The answer must be only the lines below from the one holding "The width and height of the screenshot is (640, 412)." down to the one holding "Given: Open the Mouse Mode option", ends included, printed exactly; please omit all pictures.

MATERIAL SHOWN ->
· · · · · · ·
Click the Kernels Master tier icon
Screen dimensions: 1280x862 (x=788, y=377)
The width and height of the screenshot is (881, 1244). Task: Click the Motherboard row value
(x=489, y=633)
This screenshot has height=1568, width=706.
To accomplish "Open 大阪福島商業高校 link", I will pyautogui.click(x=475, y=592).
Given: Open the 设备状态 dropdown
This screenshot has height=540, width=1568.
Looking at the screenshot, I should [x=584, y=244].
· · · · · · ·
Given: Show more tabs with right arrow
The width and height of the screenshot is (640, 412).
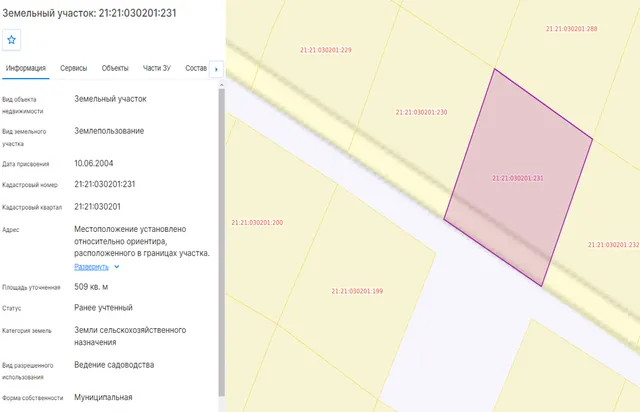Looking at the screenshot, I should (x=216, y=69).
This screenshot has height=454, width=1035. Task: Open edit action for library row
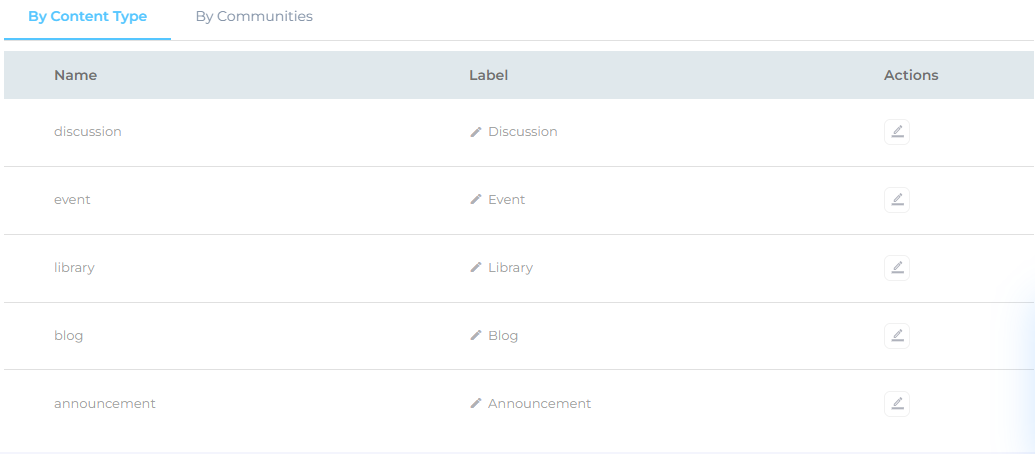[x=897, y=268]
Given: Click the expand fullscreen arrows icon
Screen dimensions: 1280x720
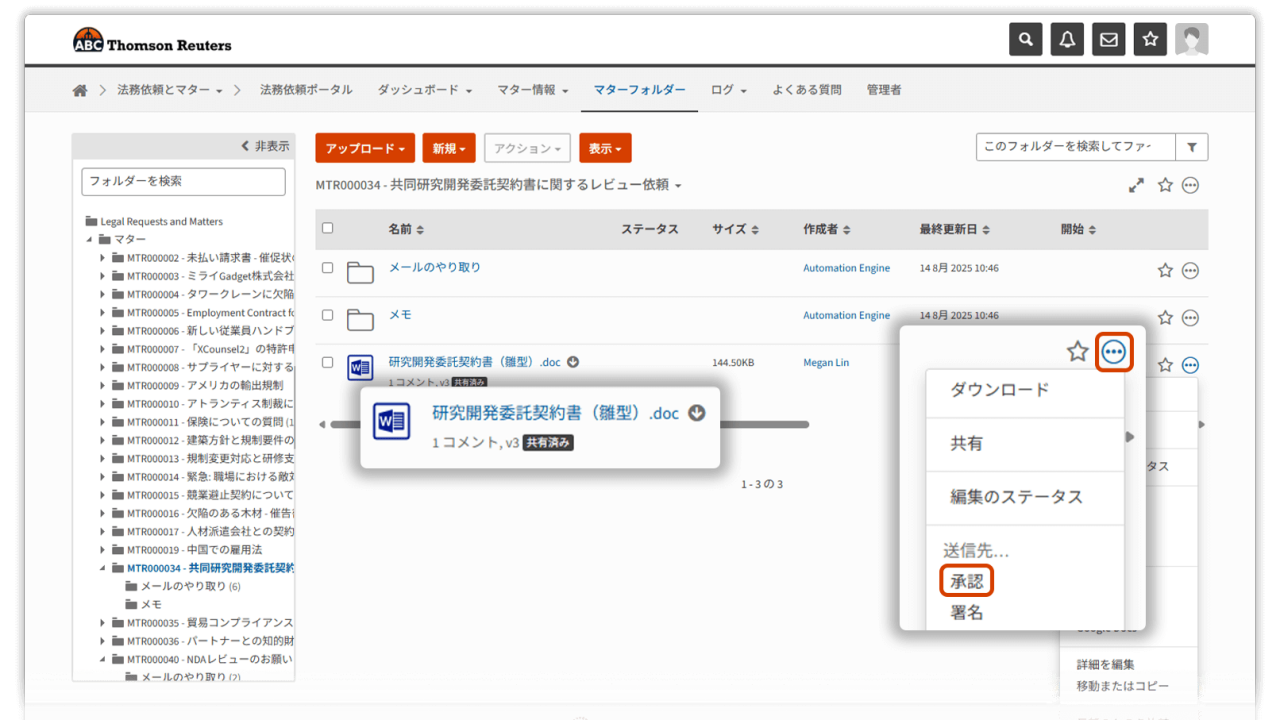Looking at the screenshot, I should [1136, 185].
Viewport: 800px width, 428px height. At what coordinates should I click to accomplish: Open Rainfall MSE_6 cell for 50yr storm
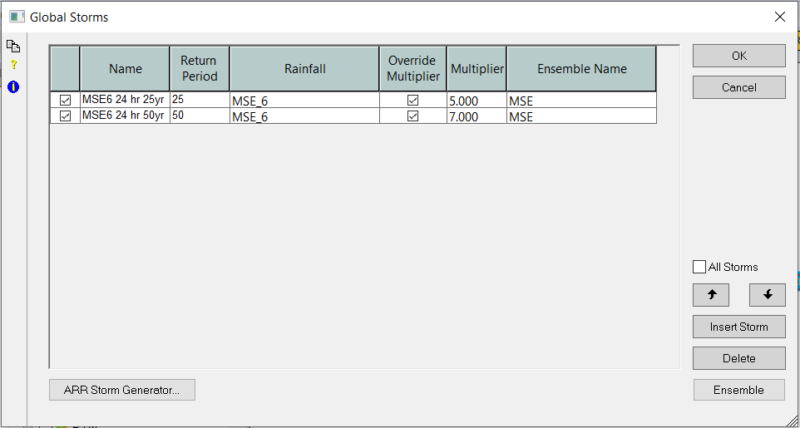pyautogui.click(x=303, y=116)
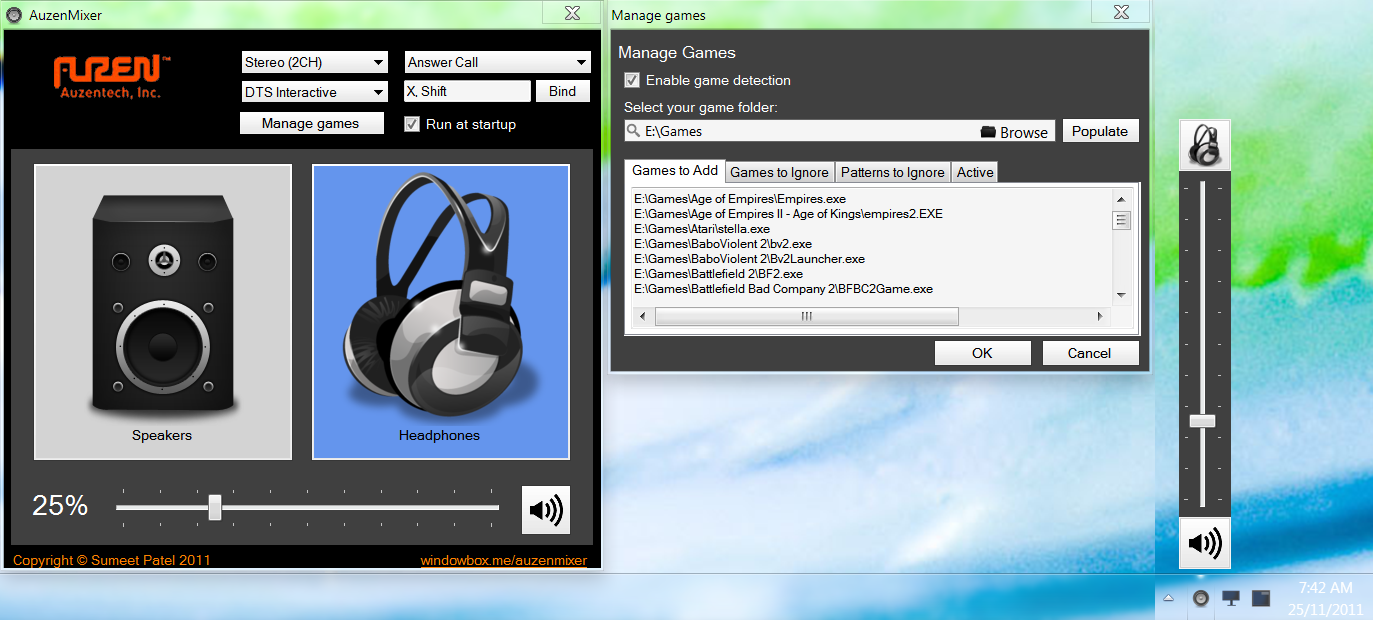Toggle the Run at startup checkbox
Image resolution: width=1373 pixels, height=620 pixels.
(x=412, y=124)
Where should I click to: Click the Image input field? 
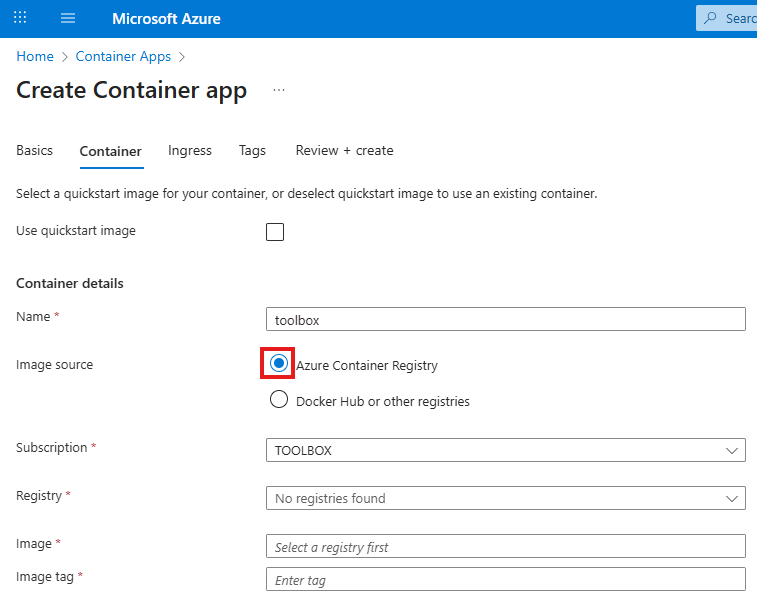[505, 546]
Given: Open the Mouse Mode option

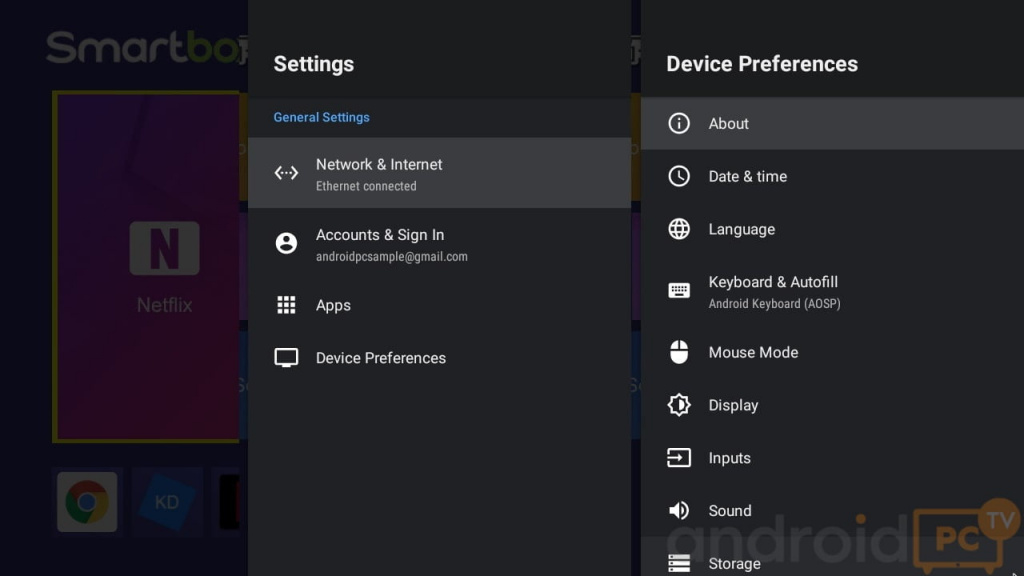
· · · · · · ·
RESPONSE ->
The width and height of the screenshot is (640, 412).
Looking at the screenshot, I should (x=216, y=69).
This screenshot has height=454, width=1035. Task: Open edit action for library row
[x=897, y=268]
Given: Click the expand fullscreen arrows icon
Screen dimensions: 1280x720
Looking at the screenshot, I should [1136, 185].
Viewport: 800px width, 428px height. At what coordinates should I click to accomplish: Open Rainfall MSE_6 cell for 50yr storm
pyautogui.click(x=303, y=116)
Toggle the Run at startup checkbox
Image resolution: width=1373 pixels, height=620 pixels.
(x=412, y=124)
Where should I click to: Click the Image input field? 
[505, 546]
Given: Open the Mouse Mode option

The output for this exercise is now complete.